§ **WORK REQUEST**:
Your task is to retype, exactly and only, the lines from the one containing "Task: Select the Shop from our Like list line" to the final line of the entries, leaving out all pictures.

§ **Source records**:
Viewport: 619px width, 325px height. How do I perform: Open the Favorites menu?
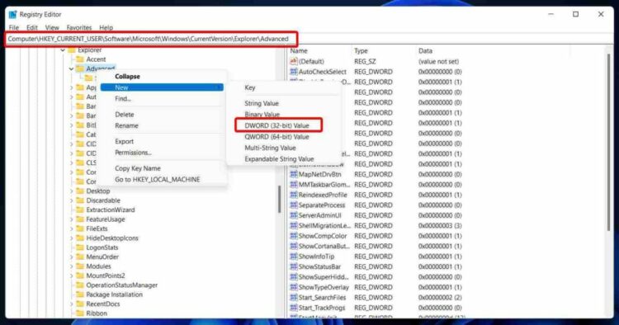pos(79,27)
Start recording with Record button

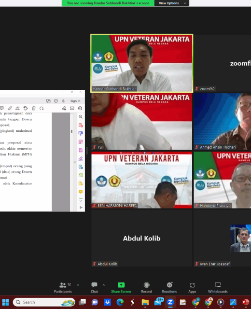[x=146, y=288]
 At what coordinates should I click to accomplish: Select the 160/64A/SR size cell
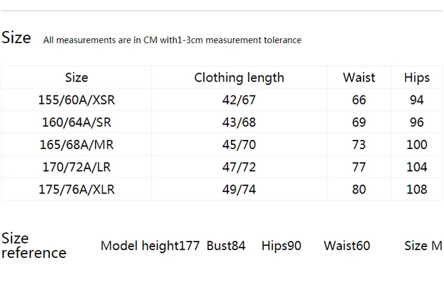point(77,122)
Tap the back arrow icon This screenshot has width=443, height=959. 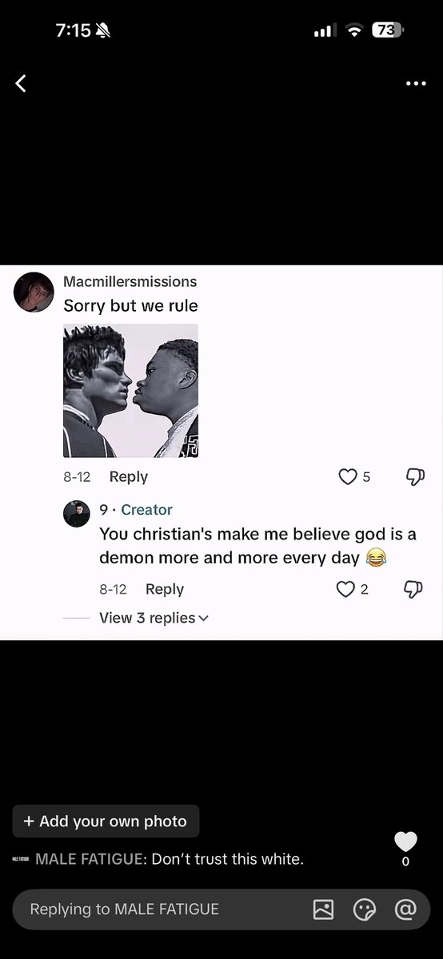[22, 83]
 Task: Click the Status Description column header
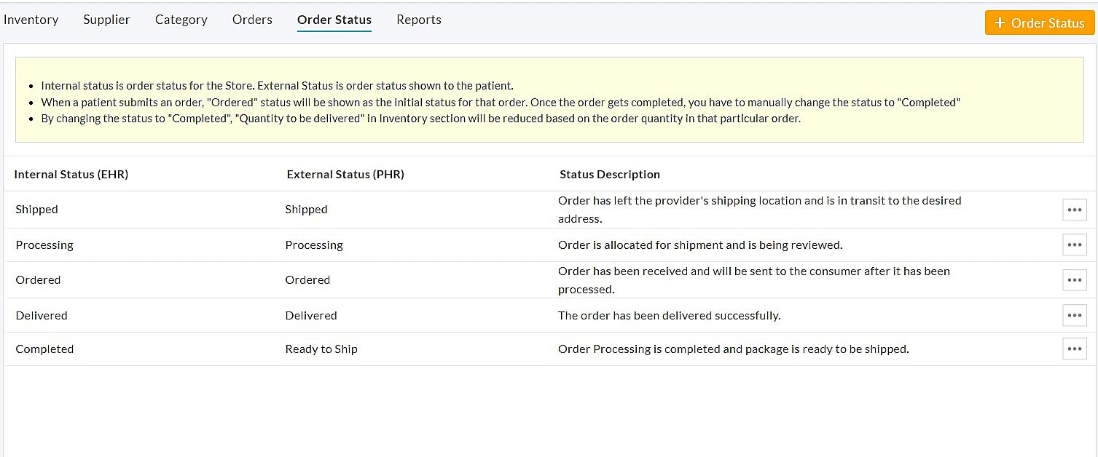pos(610,174)
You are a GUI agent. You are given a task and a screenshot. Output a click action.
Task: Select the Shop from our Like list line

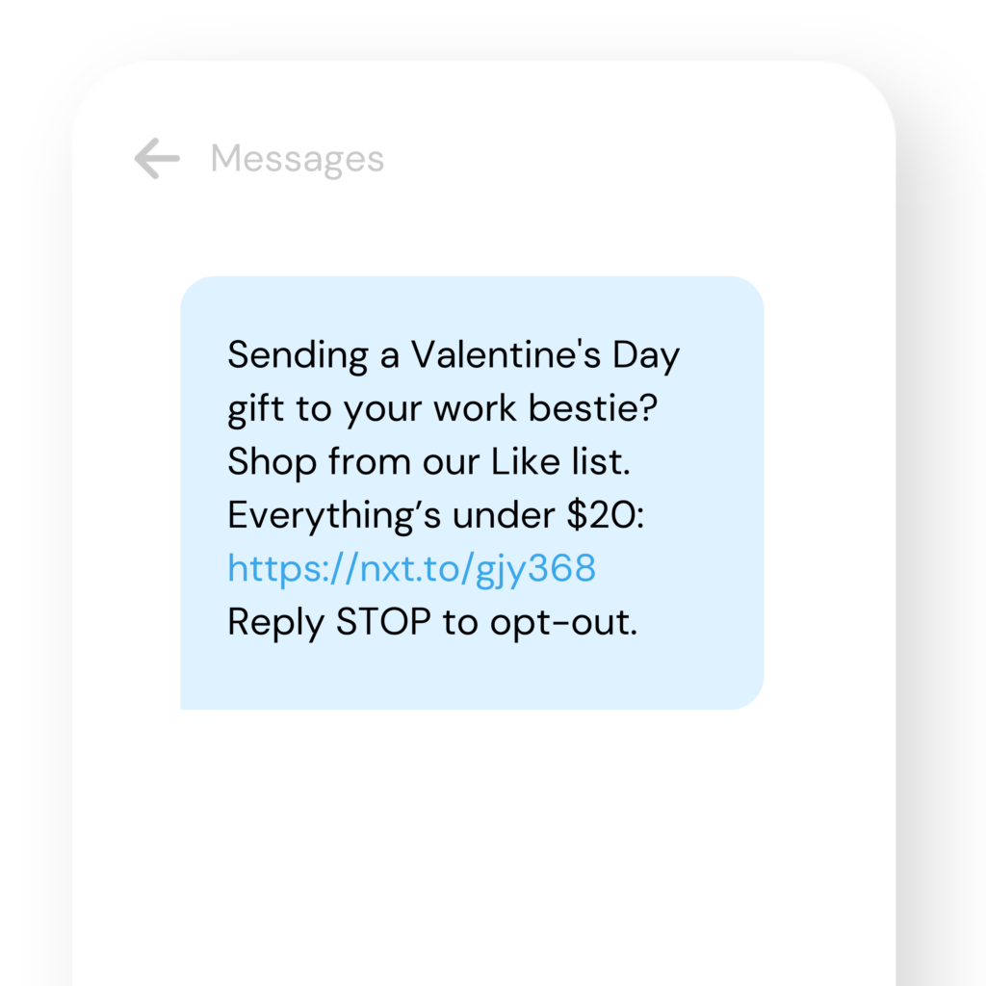(427, 461)
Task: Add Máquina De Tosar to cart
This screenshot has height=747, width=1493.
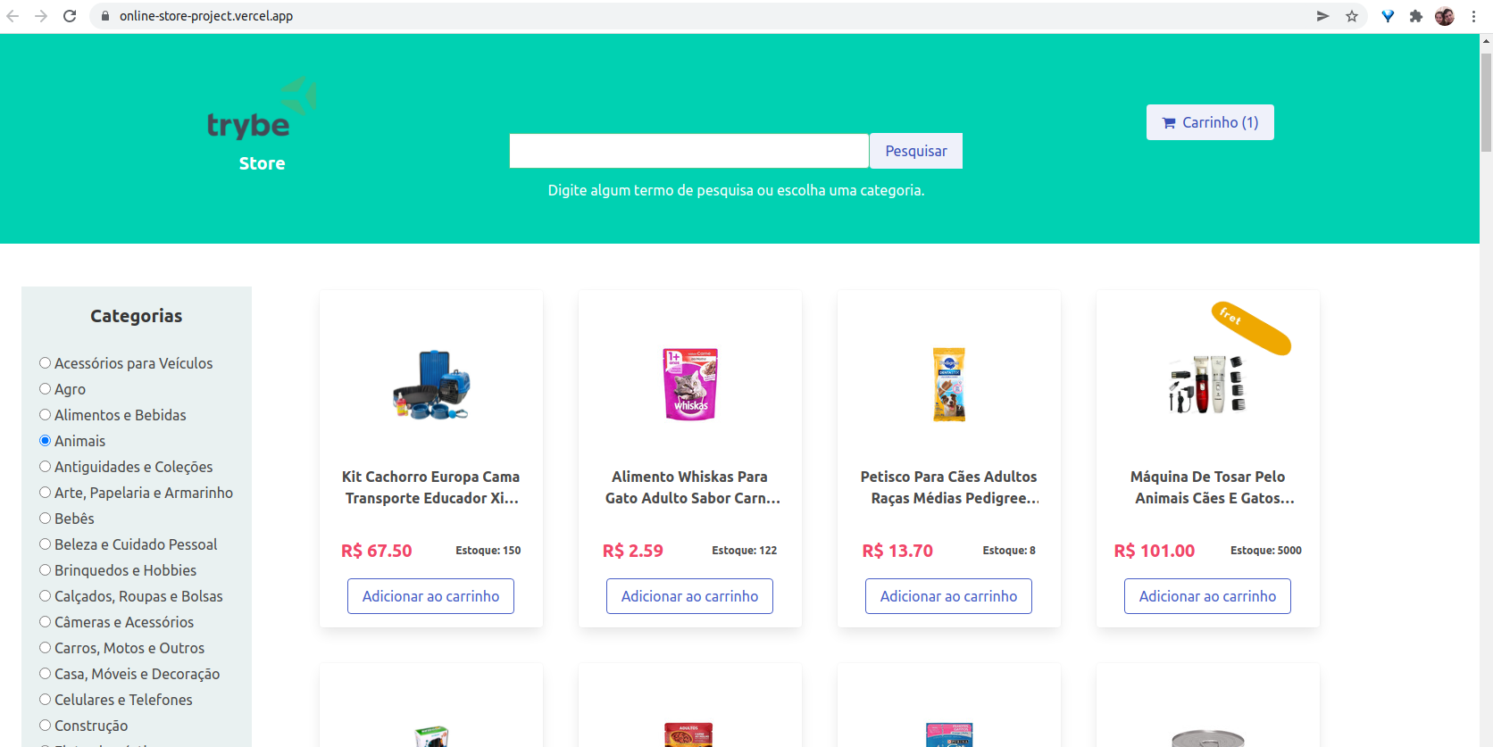Action: [x=1207, y=596]
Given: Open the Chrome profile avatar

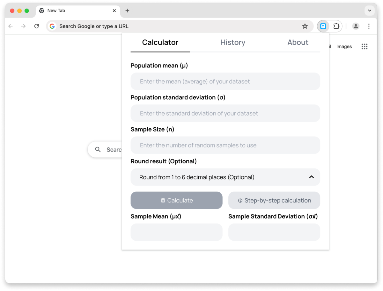Looking at the screenshot, I should (x=356, y=26).
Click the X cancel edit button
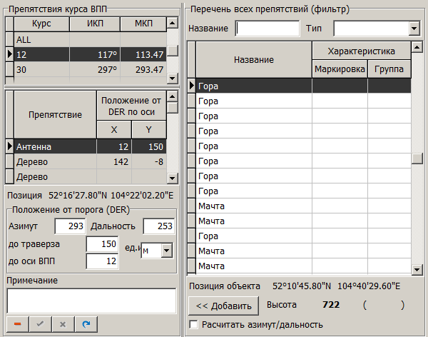 (63, 324)
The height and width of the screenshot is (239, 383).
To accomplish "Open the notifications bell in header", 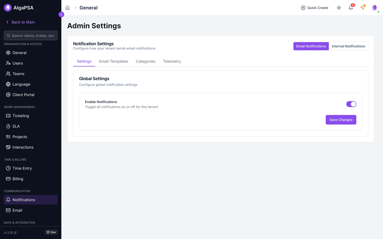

§ **PROBLEM SOLUTION**:
Task: Select the Shop from our Like list line

(427, 461)
Task: Add Máquina De Tosar to cart
This screenshot has height=747, width=1493.
Action: [x=1207, y=596]
Given: Open the Chrome profile avatar

Looking at the screenshot, I should (x=356, y=26).
Click the X cancel edit button
 (63, 324)
The height and width of the screenshot is (239, 383).
To accomplish "Open the notifications bell in header", 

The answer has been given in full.